> **Study material**

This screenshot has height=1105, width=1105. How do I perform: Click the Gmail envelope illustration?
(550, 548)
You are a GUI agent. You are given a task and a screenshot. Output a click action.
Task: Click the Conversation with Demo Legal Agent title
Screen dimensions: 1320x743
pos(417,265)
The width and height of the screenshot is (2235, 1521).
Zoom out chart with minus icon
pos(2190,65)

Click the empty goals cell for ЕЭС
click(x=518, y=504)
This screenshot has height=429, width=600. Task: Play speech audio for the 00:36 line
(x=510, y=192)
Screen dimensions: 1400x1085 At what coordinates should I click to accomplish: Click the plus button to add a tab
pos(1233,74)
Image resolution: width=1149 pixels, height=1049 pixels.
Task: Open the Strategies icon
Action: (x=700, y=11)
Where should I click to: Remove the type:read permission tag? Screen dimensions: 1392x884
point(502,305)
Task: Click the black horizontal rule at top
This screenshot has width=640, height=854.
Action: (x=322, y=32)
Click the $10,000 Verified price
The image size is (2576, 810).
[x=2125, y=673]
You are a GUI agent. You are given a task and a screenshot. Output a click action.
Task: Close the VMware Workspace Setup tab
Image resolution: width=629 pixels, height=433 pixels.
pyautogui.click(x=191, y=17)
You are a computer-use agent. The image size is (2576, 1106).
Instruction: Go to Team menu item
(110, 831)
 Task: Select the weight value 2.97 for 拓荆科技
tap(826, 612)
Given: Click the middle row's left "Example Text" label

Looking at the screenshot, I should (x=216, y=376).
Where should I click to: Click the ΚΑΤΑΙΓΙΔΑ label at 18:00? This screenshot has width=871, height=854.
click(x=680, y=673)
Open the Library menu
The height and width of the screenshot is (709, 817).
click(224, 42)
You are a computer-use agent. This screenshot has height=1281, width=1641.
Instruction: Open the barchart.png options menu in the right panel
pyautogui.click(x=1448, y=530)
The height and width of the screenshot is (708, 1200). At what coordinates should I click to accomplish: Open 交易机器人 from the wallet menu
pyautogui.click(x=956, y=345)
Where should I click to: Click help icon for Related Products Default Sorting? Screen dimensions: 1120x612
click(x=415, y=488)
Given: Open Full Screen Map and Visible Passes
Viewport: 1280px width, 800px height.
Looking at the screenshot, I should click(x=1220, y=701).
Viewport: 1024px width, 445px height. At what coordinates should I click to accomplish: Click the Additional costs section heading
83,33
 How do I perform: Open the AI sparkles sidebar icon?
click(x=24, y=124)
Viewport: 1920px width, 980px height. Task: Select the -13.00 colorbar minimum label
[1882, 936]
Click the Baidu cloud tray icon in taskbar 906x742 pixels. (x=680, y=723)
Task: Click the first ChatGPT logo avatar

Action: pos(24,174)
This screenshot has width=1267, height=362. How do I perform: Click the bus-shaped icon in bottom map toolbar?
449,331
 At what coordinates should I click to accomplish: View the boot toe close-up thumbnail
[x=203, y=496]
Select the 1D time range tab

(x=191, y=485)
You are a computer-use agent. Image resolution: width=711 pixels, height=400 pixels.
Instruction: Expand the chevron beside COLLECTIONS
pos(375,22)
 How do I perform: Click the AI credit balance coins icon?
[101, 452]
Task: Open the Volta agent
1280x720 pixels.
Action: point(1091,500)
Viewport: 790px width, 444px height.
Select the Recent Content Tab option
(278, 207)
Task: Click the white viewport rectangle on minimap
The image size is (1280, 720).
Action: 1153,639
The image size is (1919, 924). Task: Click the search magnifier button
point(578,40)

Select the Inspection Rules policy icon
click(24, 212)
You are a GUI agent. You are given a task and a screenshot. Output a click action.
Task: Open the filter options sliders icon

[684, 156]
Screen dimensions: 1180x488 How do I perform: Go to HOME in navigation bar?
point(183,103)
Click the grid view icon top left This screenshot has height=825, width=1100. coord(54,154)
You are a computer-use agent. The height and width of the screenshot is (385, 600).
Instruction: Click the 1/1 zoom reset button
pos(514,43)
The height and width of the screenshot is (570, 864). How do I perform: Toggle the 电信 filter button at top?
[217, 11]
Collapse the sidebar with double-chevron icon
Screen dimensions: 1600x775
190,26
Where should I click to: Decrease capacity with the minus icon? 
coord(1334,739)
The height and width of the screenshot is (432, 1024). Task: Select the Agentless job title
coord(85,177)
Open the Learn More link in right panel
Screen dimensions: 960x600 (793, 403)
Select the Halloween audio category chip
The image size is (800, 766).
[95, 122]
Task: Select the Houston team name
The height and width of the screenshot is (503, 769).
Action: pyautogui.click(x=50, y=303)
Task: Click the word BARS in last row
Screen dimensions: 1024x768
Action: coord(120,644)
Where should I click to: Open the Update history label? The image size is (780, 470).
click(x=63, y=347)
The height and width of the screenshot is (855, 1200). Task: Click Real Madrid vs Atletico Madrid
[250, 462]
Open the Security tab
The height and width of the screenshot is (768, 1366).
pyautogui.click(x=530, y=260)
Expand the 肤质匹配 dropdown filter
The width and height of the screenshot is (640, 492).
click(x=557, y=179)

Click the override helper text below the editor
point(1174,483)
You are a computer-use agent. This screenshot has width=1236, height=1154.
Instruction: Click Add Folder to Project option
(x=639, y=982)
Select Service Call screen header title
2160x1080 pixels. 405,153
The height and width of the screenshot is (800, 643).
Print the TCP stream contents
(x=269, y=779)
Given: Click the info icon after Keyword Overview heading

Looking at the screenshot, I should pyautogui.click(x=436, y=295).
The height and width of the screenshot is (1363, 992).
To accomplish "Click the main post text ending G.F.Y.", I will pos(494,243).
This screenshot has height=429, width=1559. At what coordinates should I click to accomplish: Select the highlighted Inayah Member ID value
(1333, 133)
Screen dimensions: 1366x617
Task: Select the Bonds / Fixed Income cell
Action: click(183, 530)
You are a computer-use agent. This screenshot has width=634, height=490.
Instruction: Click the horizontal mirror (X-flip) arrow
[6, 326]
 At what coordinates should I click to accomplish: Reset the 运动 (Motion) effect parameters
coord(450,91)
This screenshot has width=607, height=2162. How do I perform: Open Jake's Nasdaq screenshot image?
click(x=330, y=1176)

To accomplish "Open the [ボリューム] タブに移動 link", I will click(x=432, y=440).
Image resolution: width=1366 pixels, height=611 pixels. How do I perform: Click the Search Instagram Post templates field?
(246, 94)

> **Task**
Copy all of the material word for word.

> **Completed exercise**
This screenshot has height=1105, width=1105. How do I perform: Click the Gmail envelope illustration?
(550, 548)
You are a GUI agent. You are given a task and a screenshot. Output a click action.
Task: Click the Conversation with Demo Legal Agent title
Screen dimensions: 1320x743
pos(417,265)
The width and height of the screenshot is (2235, 1521).
Zoom out chart with minus icon
pos(2190,65)

Click the empty goals cell for ЕЭС
click(x=518, y=504)
This screenshot has height=429, width=600. Task: Play speech audio for the 00:36 line
(x=510, y=192)
Screen dimensions: 1400x1085 At what coordinates should I click to accomplish: Click the plus button to add a tab
pos(1233,74)
Image resolution: width=1149 pixels, height=1049 pixels.
Task: Open the Strategies icon
Action: (x=700, y=11)
Where should I click to: Remove the type:read permission tag? Screen dimensions: 1392x884
point(502,305)
Task: Click the black horizontal rule at top
This screenshot has width=640, height=854.
Action: (x=322, y=32)
Click the $10,000 Verified price
The image size is (2576, 810).
[x=2125, y=673]
You are a GUI agent. You are given a task and a screenshot. Output a click action.
Task: Close the VMware Workspace Setup tab
Image resolution: width=629 pixels, height=433 pixels.
pyautogui.click(x=191, y=17)
You are a computer-use agent. The image size is (2576, 1106).
Instruction: Go to Team menu item
(110, 831)
 Task: Select the weight value 2.97 for 拓荆科技
tap(826, 612)
Given: Click the middle row's left "Example Text" label

Looking at the screenshot, I should (x=216, y=376).
Where should I click to: Click the ΚΑΤΑΙΓΙΔΑ label at 18:00? This screenshot has width=871, height=854.
click(x=680, y=673)
Open the Library menu
The height and width of the screenshot is (709, 817).
click(224, 42)
You are a computer-use agent. This screenshot has height=1281, width=1641.
Instruction: Open the barchart.png options menu in the right panel
pyautogui.click(x=1448, y=530)
The height and width of the screenshot is (708, 1200). At what coordinates should I click to accomplish: Open 交易机器人 from the wallet menu
pyautogui.click(x=956, y=345)
Where should I click to: Click help icon for Related Products Default Sorting? Screen dimensions: 1120x612
click(x=415, y=488)
Given: Open Full Screen Map and Visible Passes
Viewport: 1280px width, 800px height.
Looking at the screenshot, I should click(x=1220, y=701).
Viewport: 1024px width, 445px height. At what coordinates should I click to accomplish: Click the Additional costs section heading
83,33
 How do I perform: Open the AI sparkles sidebar icon?
click(x=24, y=124)
Viewport: 1920px width, 980px height. Task: Select the -13.00 colorbar minimum label
[1882, 936]
Click the Baidu cloud tray icon in taskbar 906x742 pixels. (x=680, y=723)
Task: Click the first ChatGPT logo avatar

Action: pos(24,174)
This screenshot has width=1267, height=362. How do I perform: Click the bus-shaped icon in bottom map toolbar?
449,331
 At what coordinates should I click to accomplish: View the boot toe close-up thumbnail
[x=203, y=496]
Select the 1D time range tab

(x=191, y=485)
You are a computer-use agent. Image resolution: width=711 pixels, height=400 pixels.
Instruction: Expand the chevron beside COLLECTIONS
pos(375,22)
 How do I perform: Click the AI credit balance coins icon?
[101, 452]
Task: Open the Volta agent
1280x720 pixels.
Action: point(1091,500)
Viewport: 790px width, 444px height.
Select the Recent Content Tab option
(278, 207)
Task: Click the white viewport rectangle on minimap
The image size is (1280, 720).
Action: 1153,639
The image size is (1919, 924). Task: Click the search magnifier button
point(578,40)

Select the Inspection Rules policy icon
click(24, 212)
You are a GUI agent. You are given a task and a screenshot. Output a click action.
Task: Open the filter options sliders icon

[684, 156]
Screen dimensions: 1180x488 How do I perform: Go to HOME in navigation bar?
point(183,103)
Click the grid view icon top left This screenshot has height=825, width=1100. coord(54,154)
You are a computer-use agent. The height and width of the screenshot is (385, 600).
Instruction: Click the 1/1 zoom reset button
pos(514,43)
The height and width of the screenshot is (570, 864). How do I perform: Toggle the 电信 filter button at top?
[217, 11]
Collapse the sidebar with double-chevron icon
Screen dimensions: 1600x775
190,26
Where should I click to: Decrease capacity with the minus icon? 
coord(1334,739)
The height and width of the screenshot is (432, 1024). Task: Select the Agentless job title
coord(85,177)
Open the Learn More link in right panel
Screen dimensions: 960x600 (793, 403)
Select the Halloween audio category chip
The image size is (800, 766).
[95, 122]
Task: Select the Houston team name
The height and width of the screenshot is (503, 769).
Action: pyautogui.click(x=50, y=303)
Task: Click the word BARS in last row
Screen dimensions: 1024x768
Action: coord(120,644)
Where should I click to: Open the Update history label? The image size is (780, 470).
click(x=63, y=347)
The height and width of the screenshot is (855, 1200). Task: Click Real Madrid vs Atletico Madrid
[250, 462]
Open the Security tab
The height and width of the screenshot is (768, 1366).
pyautogui.click(x=530, y=260)
Expand the 肤质匹配 dropdown filter
The width and height of the screenshot is (640, 492).
click(x=557, y=179)

Click the override helper text below the editor
point(1174,483)
You are a computer-use agent. This screenshot has width=1236, height=1154.
Instruction: Click Add Folder to Project option
(x=639, y=982)
Select Service Call screen header title
2160x1080 pixels. 405,153
The height and width of the screenshot is (800, 643).
Print the TCP stream contents
(x=269, y=779)
Given: Click the info icon after Keyword Overview heading

Looking at the screenshot, I should pyautogui.click(x=436, y=295).
The height and width of the screenshot is (1363, 992).
To accomplish "Click the main post text ending G.F.Y.", I will pos(494,243).
This screenshot has height=429, width=1559. At what coordinates should I click to accomplish: Select the highlighted Inayah Member ID value
(1333, 133)
Screen dimensions: 1366x617
Task: Select the Bonds / Fixed Income cell
Action: click(183, 530)
You are a computer-use agent. This screenshot has width=634, height=490.
Instruction: Click the horizontal mirror (X-flip) arrow
[6, 326]
 At what coordinates should I click to accomplish: Reset the 运动 (Motion) effect parameters
coord(450,91)
This screenshot has width=607, height=2162. How do I perform: Open Jake's Nasdaq screenshot image?
click(x=330, y=1176)

To accomplish "Open the [ボリューム] タブに移動 link", I will click(x=432, y=440).
Image resolution: width=1366 pixels, height=611 pixels. How do I perform: Click the Search Instagram Post templates field?
(246, 94)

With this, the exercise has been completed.